Dataset excerpts
• • • •

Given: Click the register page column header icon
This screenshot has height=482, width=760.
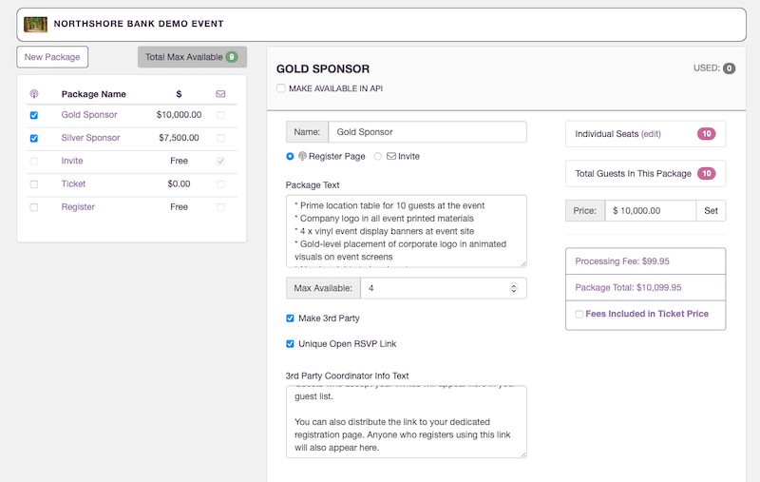Looking at the screenshot, I should [x=34, y=94].
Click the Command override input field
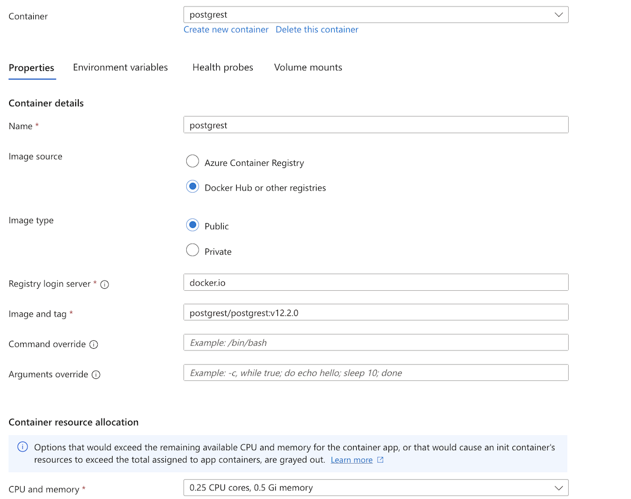Viewport: 631px width, 499px height. point(376,342)
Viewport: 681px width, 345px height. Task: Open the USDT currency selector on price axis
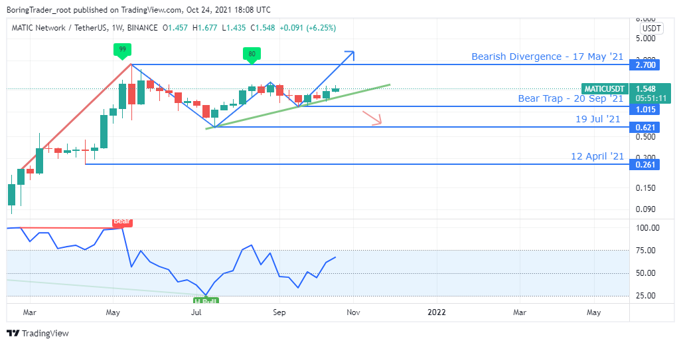tap(651, 29)
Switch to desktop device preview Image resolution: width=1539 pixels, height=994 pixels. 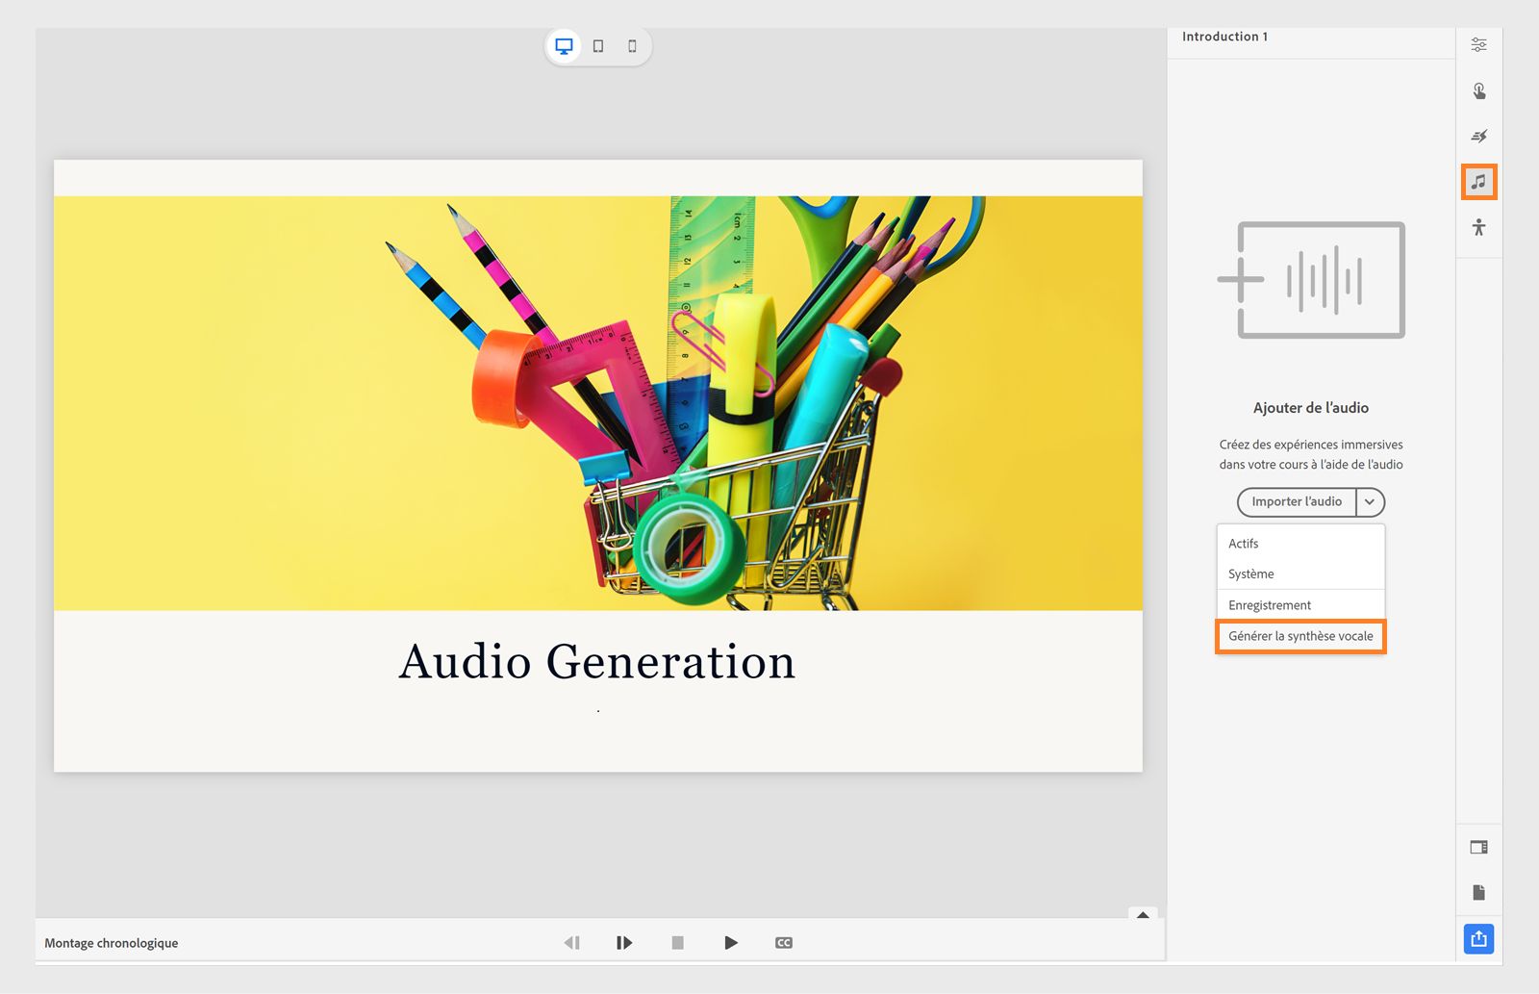[565, 46]
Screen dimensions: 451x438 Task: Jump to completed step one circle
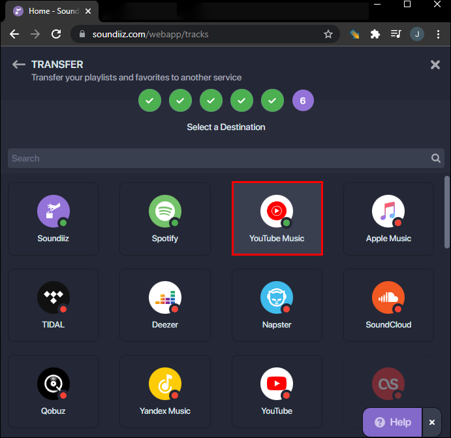(x=149, y=101)
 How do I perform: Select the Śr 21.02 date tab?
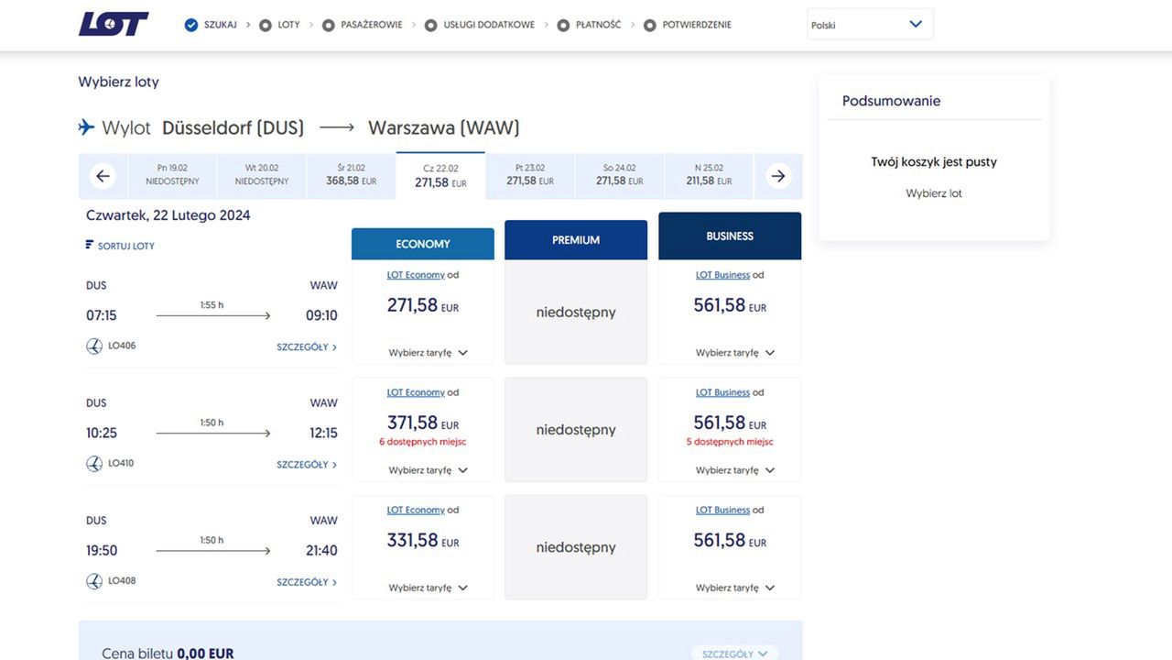click(x=352, y=175)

• • • •

A picture must not appear in the copy. Transcribe exactly the lines from the one with "Screen dimensions: 451x438" through the final line of the entries, both included, and no more.

Result of the task:
Screen dimensions: 451x438 Task: Jump to completed step one circle
(x=149, y=101)
 How do I perform: Select the Śr 21.02 date tab?
click(x=352, y=175)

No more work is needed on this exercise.